Lanzado el 24 de septiembre de 1991, Nevermind es la perfecta combinación de melodías notables, una cruda ambientación instrumental y el desgarro irónico-lírico del gran Kurt Cobain (1967-1994); en su magma armónico conviven destilados del blues, folk, punk, post punk, goth, pop y toques de metal que hacen del disco un verdadero caleidoscopio sonoro, una masa electrizante y colérica radiografía del dolor dialéctico.

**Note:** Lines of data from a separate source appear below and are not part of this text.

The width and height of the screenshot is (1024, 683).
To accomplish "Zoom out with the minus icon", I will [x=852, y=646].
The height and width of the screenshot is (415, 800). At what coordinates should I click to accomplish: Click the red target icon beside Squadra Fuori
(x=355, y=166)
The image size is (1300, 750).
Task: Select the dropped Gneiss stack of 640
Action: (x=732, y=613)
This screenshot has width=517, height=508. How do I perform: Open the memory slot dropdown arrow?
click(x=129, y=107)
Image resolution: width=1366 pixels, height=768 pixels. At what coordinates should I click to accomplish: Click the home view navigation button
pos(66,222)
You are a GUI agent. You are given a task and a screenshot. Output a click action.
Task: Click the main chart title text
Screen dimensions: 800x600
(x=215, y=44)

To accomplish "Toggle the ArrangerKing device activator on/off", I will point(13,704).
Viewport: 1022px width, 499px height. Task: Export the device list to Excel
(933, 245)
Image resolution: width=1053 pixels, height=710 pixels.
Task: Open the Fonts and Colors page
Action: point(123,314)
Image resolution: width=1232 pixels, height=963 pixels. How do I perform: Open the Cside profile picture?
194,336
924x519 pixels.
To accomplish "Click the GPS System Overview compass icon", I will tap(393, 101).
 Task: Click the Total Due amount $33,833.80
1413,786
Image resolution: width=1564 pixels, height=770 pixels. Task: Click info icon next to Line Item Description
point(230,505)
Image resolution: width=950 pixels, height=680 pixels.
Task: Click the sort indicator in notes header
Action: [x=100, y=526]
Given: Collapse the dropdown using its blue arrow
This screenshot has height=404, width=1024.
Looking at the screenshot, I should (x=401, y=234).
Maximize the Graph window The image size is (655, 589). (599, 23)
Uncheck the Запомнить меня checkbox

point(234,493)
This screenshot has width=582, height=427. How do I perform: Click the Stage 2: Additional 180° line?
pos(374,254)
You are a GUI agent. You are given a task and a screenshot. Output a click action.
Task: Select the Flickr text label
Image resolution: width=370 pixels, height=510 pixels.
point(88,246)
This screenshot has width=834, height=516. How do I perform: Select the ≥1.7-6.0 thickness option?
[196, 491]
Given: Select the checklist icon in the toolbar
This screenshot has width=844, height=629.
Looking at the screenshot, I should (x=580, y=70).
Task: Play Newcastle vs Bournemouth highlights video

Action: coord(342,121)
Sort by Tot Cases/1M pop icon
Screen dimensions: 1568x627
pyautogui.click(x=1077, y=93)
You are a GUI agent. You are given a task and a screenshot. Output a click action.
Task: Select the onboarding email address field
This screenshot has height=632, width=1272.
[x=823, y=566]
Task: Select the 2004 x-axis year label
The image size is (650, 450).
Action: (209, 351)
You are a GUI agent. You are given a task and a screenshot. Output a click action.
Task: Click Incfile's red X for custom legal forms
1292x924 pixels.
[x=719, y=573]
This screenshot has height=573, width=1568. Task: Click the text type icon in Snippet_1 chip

Nirvana había debutado en la primavera de 1989 con Bleach, placa de rock fúnebre que despertaba amplias posibilidades a un rock alternativo tan novedoso como fraguado en la mejor tradición anglosajona; su producción solo costó 600 dólares y se grabó en cuestión de días. En la placa hay indicios de lo que vendrá: el sonido se apropia de una sentimentalidad rabiosa, quizá algo carente de elasticidad, pero ya puesta a rodar. Su próxima entrega será otra cosa, tanto a nivel producción como compositivo: Nevermind, producido por Butch Vig, contendrá lo que hay en toda obra que se erige en clásica: una capacidad descomunal para recrear sin límites el tiempo en que se gestó, así como la intimidad microbiótica de la escucha o mirada que la produjo.

Si bien el disco pudo haber sido algo más destemplado y sucio, el tenor de Cobain y la polenta de Dave Grohl y Krist Novoselic ganan la partida. Las letras se musicalizan entre el aullido de un mar interior y un dadaísmo satírico y por momentos cálido que hace las veces de contrapunto a tanta negatividad y depresión narcótica. Sonic Youth, Jane’s Addiction y los Pixies no habían sido tan eficaces. La nómina de simples habla por sí sola: “Smells Like Teen Spirit” se estrena en septiembre del 91; luego, “Come as You Are”, en marzo del 92; cuatro meses después, en julio, aparece “Lithium”, mientras que “In Bloom” será el último corte de difusión en noviembre del mismo año. Para ese entonces, no había quien no tuviera el icónico CD y lo pasara a cassette para gastarlo en su walkman.

Durante la gira mundial que siguió al lanzamiento del álbum, en octubre del 92 el grupo pasó por Buenos Aires con un desenlace poco feliz: parte del público que asistió a Vélez se ensañó con las integrantes de Calamity Jane, una banda de chicas de Portland que Cobain había incorporado a la gira. Les tiraron de todo. Como respuesta, el trío decidió improvisar, tocar temas del aún inédito Incesticide (prologadas por la introducción de “Smells Like Teen Spirit”) y cerrar con lo menos célebre de Bleach y Nevermind. No tocaron sus mayores hits, y terminaron el set con la secreta canción noise titulada “Endless, Nameless”, oculta a los 13 minutos y 51 segundos de la pista “Something in the Way”. El sabotaje lo entendieron pocos. Tiempo después, Cobain dijo que el haber tocado en vivo temas tan marginales y fuera de repertorio había sido una de las experiencias más geniales de su vida.

 

Con Nirvana pasó algo similar a lo que Brian Eno dijo de The Velvet Underground: quien se los tomó en serio, o armó una banda o se metió en algo. El denominado rock alternativo y la movida indie coparon la escena. Había que transformar el glamour pop de los 80 en una señal de contundente ansiedad ante la creciente privatización de lo público y la consagración de la ley de la selva que pareciera no terminar nunca.

Viendo hoy día el narcisismo regurgitante de influencers musicales empeñados en matar la convicción de que la música debe trastocar nuestra visión de mundo, y no apoltronarnos en las redes sociales del conformismo, no podemos sino honrar la memoria de Cobain y su generación. Porque, claro está, no fue todo Nirvana: otras bandas como los pioneros Soundgarden, Alice in Chains, Pearl Jam y Stone Temple Pilots, entre muchas, también se arrojaron a hablar de lo real puro y duro, de las verdades inconmovibles de la finitud, haciendo carne al que quizá hasta hoy sea el último conjuro musical que, como tendencia colectiva, fue una llave disruptiva a la dictadura de la mercadotecnia.